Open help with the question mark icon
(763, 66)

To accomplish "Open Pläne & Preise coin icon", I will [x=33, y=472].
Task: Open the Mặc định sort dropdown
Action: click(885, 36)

Exercise description: Please copy the entire listing, leaving each line exactly as written.

Exercise response:
Open help with the question mark icon
(763, 66)

To accomplish "Open Pläne & Preise coin icon", I will [x=33, y=472].
Task: Open the Mặc định sort dropdown
Action: click(885, 36)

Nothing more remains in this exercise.